What you are asked to do: Extend the article about a student's smartwatch app for veterans with PTSD, picking up right after its last sentence.

A student has invented a new smartwatch app that assists veterans affected by PTSD (post-traumatic stress disorder).
Tyler Skluzacek, a senior at Macalester College in Saint Paul Minnesota, created the program inspired by his dad, Sargeant First Class Patrick Skluzacek. After fighting for a year in Iraq, the man was left profoundly shaken, and these effects were immediately obvious to his family.
“Your dad just disappearing for a year and coming back a little bit different and seeing his army buddies and them coming back a little bit different too…I have a real personal connection to the PTSD problem”, explained Tyler.
In order to help his father cope with his constant night terrors, the boy entered a computer programming competition called HackDC. The aim was to design a program that would allow Patrick Skluzacek to sleep peacefully, without being persistently awaken by episodes of intense fear and inconsolable screaming.
In a matter of just 36 hours, Patrick’s team wrote the code for this software, and eventually incorporated it into an app named myBivy. The name was chosen because in military terminology bivouac refers to a semi-permanent, improvised camp where the army can lodge and rest.
The program can be used on a smartwatch and was initially tested on a Pebble Time, but it can also be included on smartphones. As the developers explained, the app works by closely monitoring heart rate and motions during the night, in order to predict panic attacks.
After tracking a veteran’s resting habits for a period of 2 weeks, the software can clearly identify normal patterns, as well as the initial modifications that occur during night terrors.

Input data:
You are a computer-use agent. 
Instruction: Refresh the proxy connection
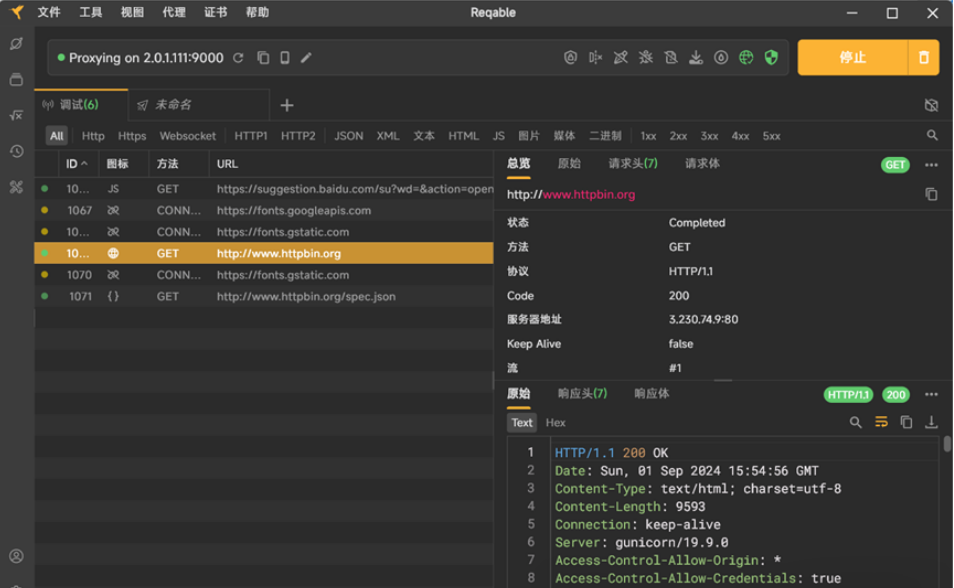point(237,57)
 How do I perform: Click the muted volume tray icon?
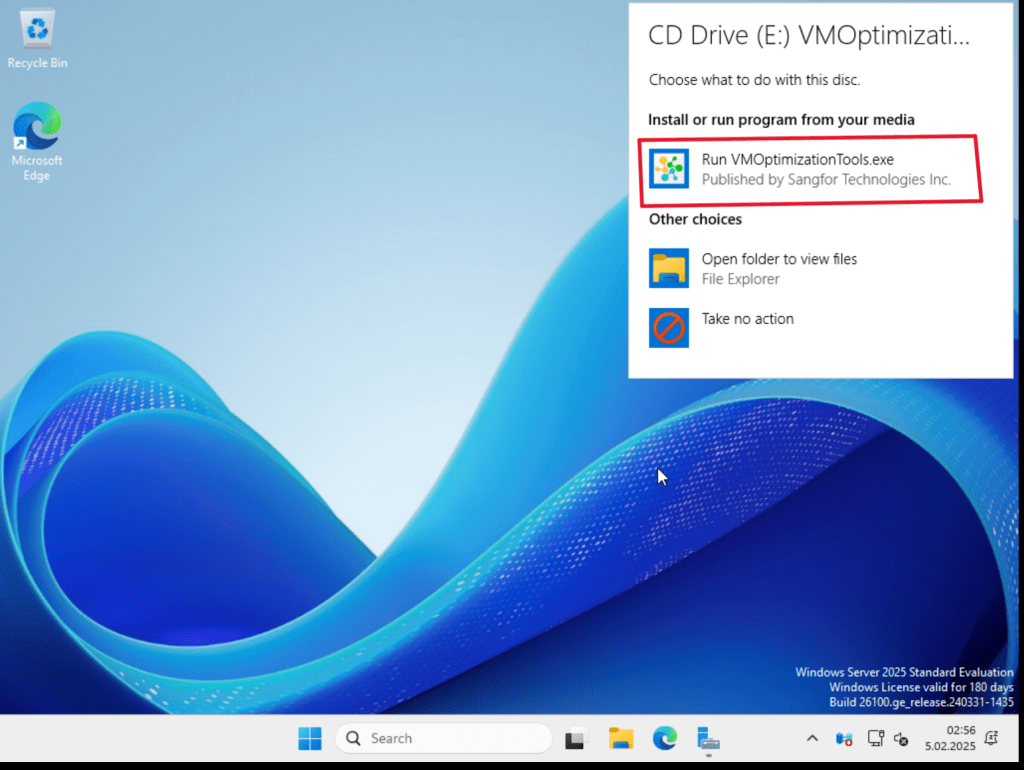pyautogui.click(x=901, y=739)
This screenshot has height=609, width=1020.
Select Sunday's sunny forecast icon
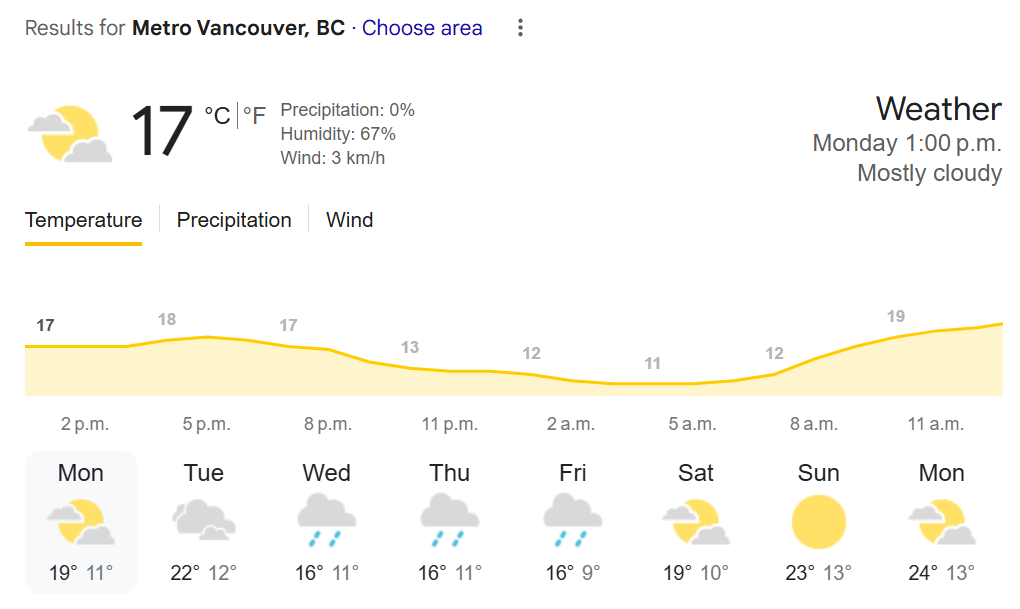point(818,522)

Answer:
The app uses vibrations or sounds in order to alleviate these symptoms, by anticipating them or by taking patients out of deep sleep. As scientists explain, night terrors typically occur during this stage of nighttime rest, which is also known as delta sleep or slow-wave sleep.
Therefore, scheduled partial awakenings which allow individuals to leave this stage in non-rapid eye movement sleep are often effective in combating this type of panic attack. There is also a functionality that permits the app to create sleep reports, which can later be analyzed by physicians.
The app managed to convince the panel of judges, and Tyler and his team were awarded the top prize in the category Best PTSD Mobile App for Clinicians. They also received a $1,500 award, but now the ultimate goal is for the app to reach every veteran.
The young inventors have launched a Kickstarted campaign in order to raise money for their follow-up research, and so far they’ve raised more than $13,000. It appears that the initiative has the support of the United States Department of Veterans Affairs, and also of several sleep experts.
It is hoped that what started as a personal project will be expanded through clinical trials next spring, so that one day the app can be used nationwide. The team would like to make it widely available on Android, Pebble and Apple smartwatches, as well as on iPhones and Android phones.
Currently, around 8% of the American population suffers from PTSD, and this disorder is especially common among Iraq and Afghanistan war veterans, around 1 in 5 of them being affected by it.
The developers would like to use their app to put an end to this affliction, and also to help treat other sleep disorders such as sleepwalking or sleep-paralysis.